A recent systematic review about successful transitions for older people, although not specifically living in care homes, found that interventions bridging the transition including self-management, medicines reconciliation and telephone follow-up were most effective to support older patients’ medication continuity [29]. Authors were unable to identify how to best engage patients and stakeholders across the system to facilitate implementation and delivery of these intervention components [29]. The findings of our review provides some factors or features of a system that could be considered to facilitate improved intervention delivery and engagement.

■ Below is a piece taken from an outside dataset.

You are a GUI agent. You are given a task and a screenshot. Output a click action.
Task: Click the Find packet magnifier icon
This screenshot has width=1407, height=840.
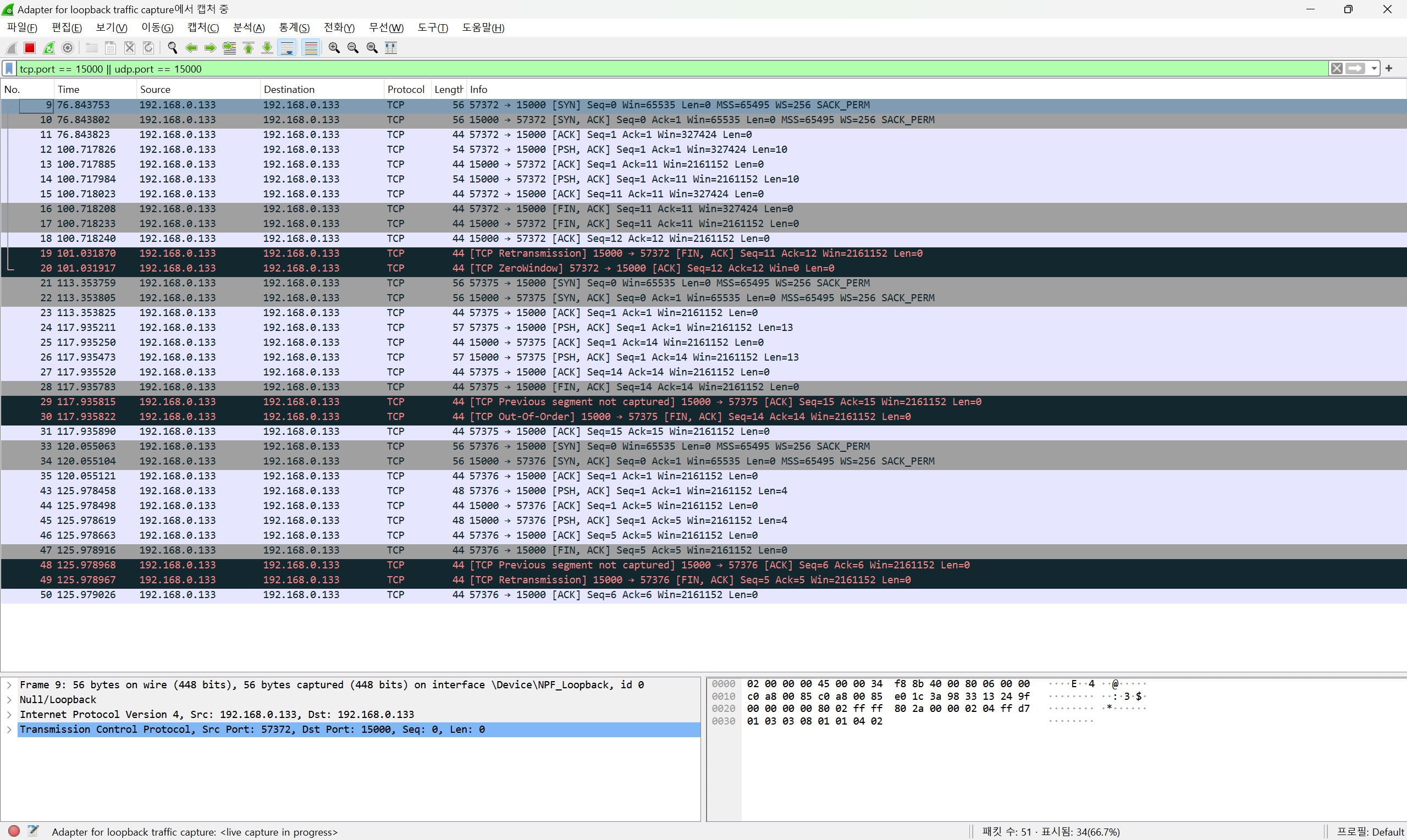point(173,48)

Our work is strengthened by the systematic approach to finding literature and considering studies as a whole in our synthesis to answer our research question. However, our framework is theoretical, based on the evidence derived from included studies and produced from the interpretive meta-ethnographic approach. As a research team, the general premise and motivations of our work is to understand how to provide better health and social care for patients. We have an ingrained perspective that an integrated approach will best achieve this, which has influenced our inductive approach in using a conceptual framework for integration to frame our findings. This may have limited our analysis and interpretation, since we may have been more inclined to support our biases rather than be open to those which challenge our preconceptions. We concede that further in-depth scrutiny of the evidence, alongside engagement and consultation with stakeholders, could help address our own biases but also help identify causal mechanisms contributing to outcomes as afforded by a realist approach. This could have produced more insightful, fuller theories that could be tested in future work.

Conclusion

The findings from this systematic review and meta-ethnography provide researchers and decision-makers with a conceptual model of transitionary care to support safe transitions for residents as they move back into care homes, following hospital discharge. The model presents some features or factors across the system that have been identified to impact how interventions are delivered and engaged with. Future intervention designers and commissioners are recommended to consider the wider context within which an intervention of this type will be delivered towards addressing the specific local challenges and exploit the extant facilitators towards achieving more successful outcomes.